* Task:
Set down the line that contains "Expand the Quick Search section" and every line after it to the end of the entries, exactly as they stand and nothing more.

(Stored data)
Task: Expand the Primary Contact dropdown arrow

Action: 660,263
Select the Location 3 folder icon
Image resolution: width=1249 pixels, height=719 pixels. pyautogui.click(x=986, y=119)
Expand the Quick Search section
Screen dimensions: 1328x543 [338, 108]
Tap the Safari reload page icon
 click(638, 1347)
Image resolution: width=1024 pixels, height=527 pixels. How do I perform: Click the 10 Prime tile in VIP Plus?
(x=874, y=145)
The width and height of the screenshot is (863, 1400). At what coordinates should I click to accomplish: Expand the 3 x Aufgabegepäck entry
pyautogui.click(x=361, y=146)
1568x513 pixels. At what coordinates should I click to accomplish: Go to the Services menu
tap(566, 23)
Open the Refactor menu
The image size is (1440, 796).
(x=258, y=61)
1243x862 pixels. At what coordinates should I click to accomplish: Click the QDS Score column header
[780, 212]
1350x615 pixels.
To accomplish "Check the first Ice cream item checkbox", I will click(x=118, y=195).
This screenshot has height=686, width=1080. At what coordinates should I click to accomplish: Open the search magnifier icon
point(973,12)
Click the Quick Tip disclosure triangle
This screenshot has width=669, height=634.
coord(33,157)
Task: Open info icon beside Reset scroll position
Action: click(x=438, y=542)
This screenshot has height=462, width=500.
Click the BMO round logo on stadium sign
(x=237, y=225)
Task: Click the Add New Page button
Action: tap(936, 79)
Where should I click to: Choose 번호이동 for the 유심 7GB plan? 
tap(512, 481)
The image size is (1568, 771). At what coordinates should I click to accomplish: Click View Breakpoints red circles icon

* Result of the exercise:
Expand the Quick Search section
Screen dimensions: 1328x543 [338, 108]
Tap the Safari reload page icon
 click(638, 1347)
Image resolution: width=1024 pixels, height=527 pixels. How do I perform: Click the 10 Prime tile in VIP Plus?
(x=874, y=145)
The width and height of the screenshot is (863, 1400). At what coordinates should I click to accomplish: Expand the 3 x Aufgabegepäck entry
pyautogui.click(x=361, y=146)
1568x513 pixels. At what coordinates should I click to accomplish: Go to the Services menu
tap(566, 23)
Open the Refactor menu
The image size is (1440, 796).
(x=258, y=61)
1243x862 pixels. At what coordinates should I click to accomplish: Click the QDS Score column header
[780, 212]
1350x615 pixels.
To accomplish "Check the first Ice cream item checkbox", I will click(x=118, y=195).
This screenshot has height=686, width=1080. At what coordinates should I click to accomplish: Open the search magnifier icon
point(973,12)
Click the Quick Tip disclosure triangle
This screenshot has width=669, height=634.
coord(33,157)
Task: Open info icon beside Reset scroll position
Action: click(x=438, y=542)
This screenshot has height=462, width=500.
Click the BMO round logo on stadium sign
(x=237, y=225)
Task: Click the Add New Page button
Action: tap(936, 79)
Where should I click to: Choose 번호이동 for the 유심 7GB plan? 
tap(512, 481)
The image size is (1568, 771). At what coordinates should I click to accomplish: Click View Breakpoints red circles icon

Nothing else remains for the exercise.